Ce qui nous amène à Benoît Labonté. On se rappellera qu’avant de faire le saut en politique municipale, il occupait le poste de président et chef de la direction de la Chambre de commerce du Montréal métropolitain. Déjà, il serait inimaginable qu’il ait eu accès à ce poste sans l’intervention des Desmarais. D’autant qu’à 32 ans à peine, Benoît Labonté était promu chef de cabinet du ministre des Finances du Canada de l’époque, nul autre que Paul Martin, proche de Paul Desmarais père.

Les Desmarais’Kids n’accèdent pas tous aux plus hautes fonctions politiques, cela va de soi. Ainsi, rien n’assure que Benoît Labonté deviendra un jour maire de Montréal. D’autant qu’il a désormais une tache à son dossier : rongé par l’ambition, il a largué Gérald Tremblay, ce qui constituait rien moins qu’une trahison au sein même de la grande famille libérale.

Du coup, il s’est fait beaucoup d’ennemis au sein de cette famille. Il n’empêche qu’au stade actuel, la famille Desmarais lui maintient son appui, comme en témoignent les gros titres à répétition dans le journal La Presse. Si effectivement ce poulain finit par s’essouffler, les Desmarais ont encore plus d’une année devant eux pour en sortir un autre de l’écurie.

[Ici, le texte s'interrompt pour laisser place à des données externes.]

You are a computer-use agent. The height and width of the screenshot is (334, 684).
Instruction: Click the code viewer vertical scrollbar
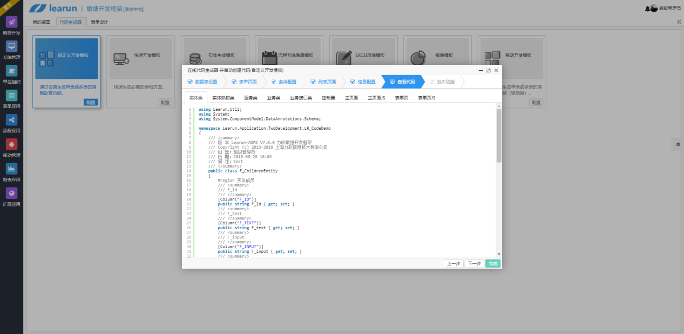coord(499,135)
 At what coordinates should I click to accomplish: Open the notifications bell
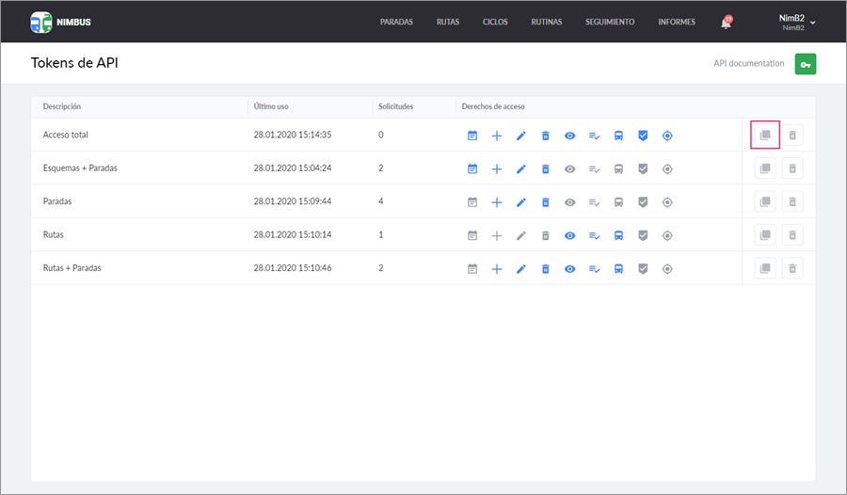click(x=726, y=23)
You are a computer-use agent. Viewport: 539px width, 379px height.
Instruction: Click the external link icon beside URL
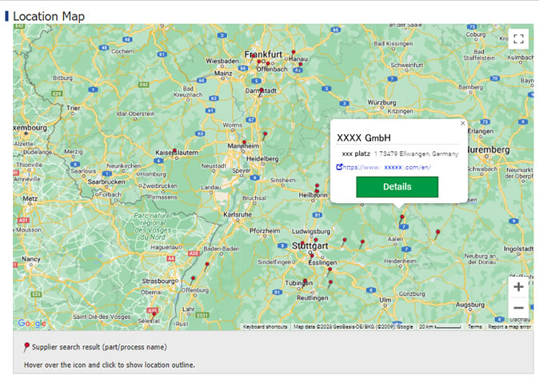[x=340, y=167]
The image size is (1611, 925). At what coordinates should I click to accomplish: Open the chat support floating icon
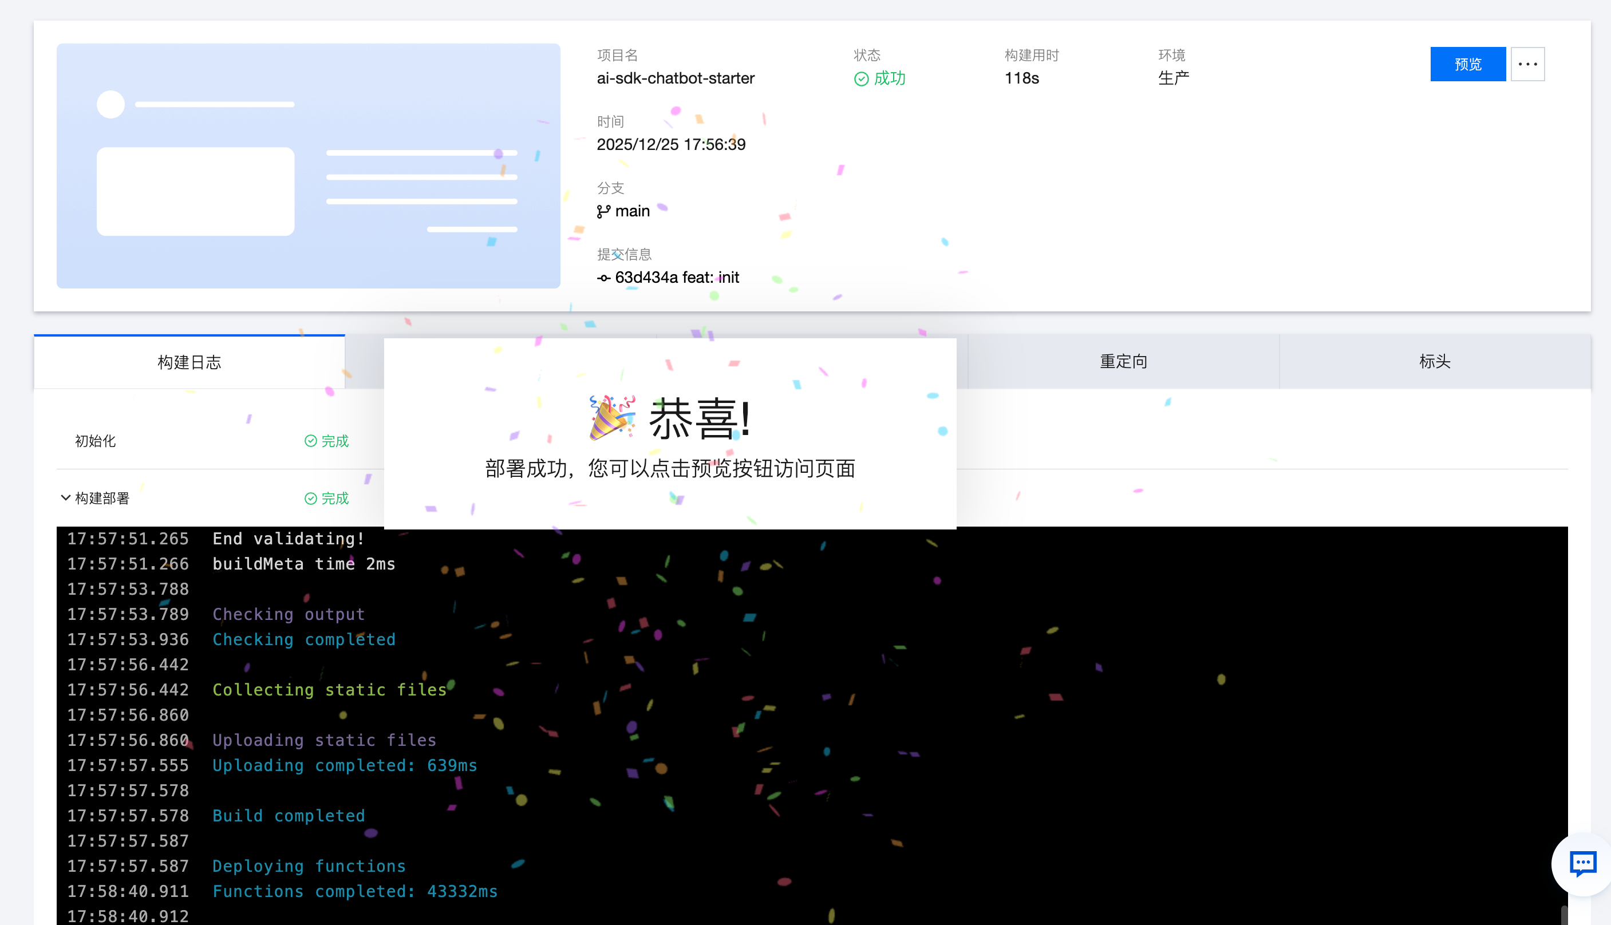coord(1582,863)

Est-il besoin de dire que Richard Bergeron n’est pas un Desmarais’ Kid. De façon anodine, c’est ce qui explique que dans son édition de ce lundi 14 avril 2008, La Presse ait « oublié » de mentionner qu’il est le seul élu montréalais à s’opposer à la transformation de la rue Notre-Dame en autoroute, ou encore qu’il est un usager journalier du métro. De façon plus générale, La Presse, qui en 2005 avait jugé avec sévérité l’arrivée de Projet Montréal sur la scène politique municipale, continuera au mieux de réserver de temps à autre un court entrefilet à ce parti politique.

Ainsi fonctionne la démocratie municipale

Voilà effectivement qui éclaire le fonctionnement de notre démocratie municipale. Ceci étant, quels que soient les calculs auxquels se prêtent les Grands de notre petit monde, quels que soient les pions qu’ils décident d’avancer sur l’échiquier dont ils se croient seuls maîtres, il demeure qu’en dernière analyse, c’est la population qui se rend aux urnes pour y choisir ses dirigeants.

Que les gens qui constituent Projet Montréal persistent dans la démarche démocratique exemplaire qui est la leur et l’on verra bien ce que seront les résultats de l’élection municipale du premier novembre 2009.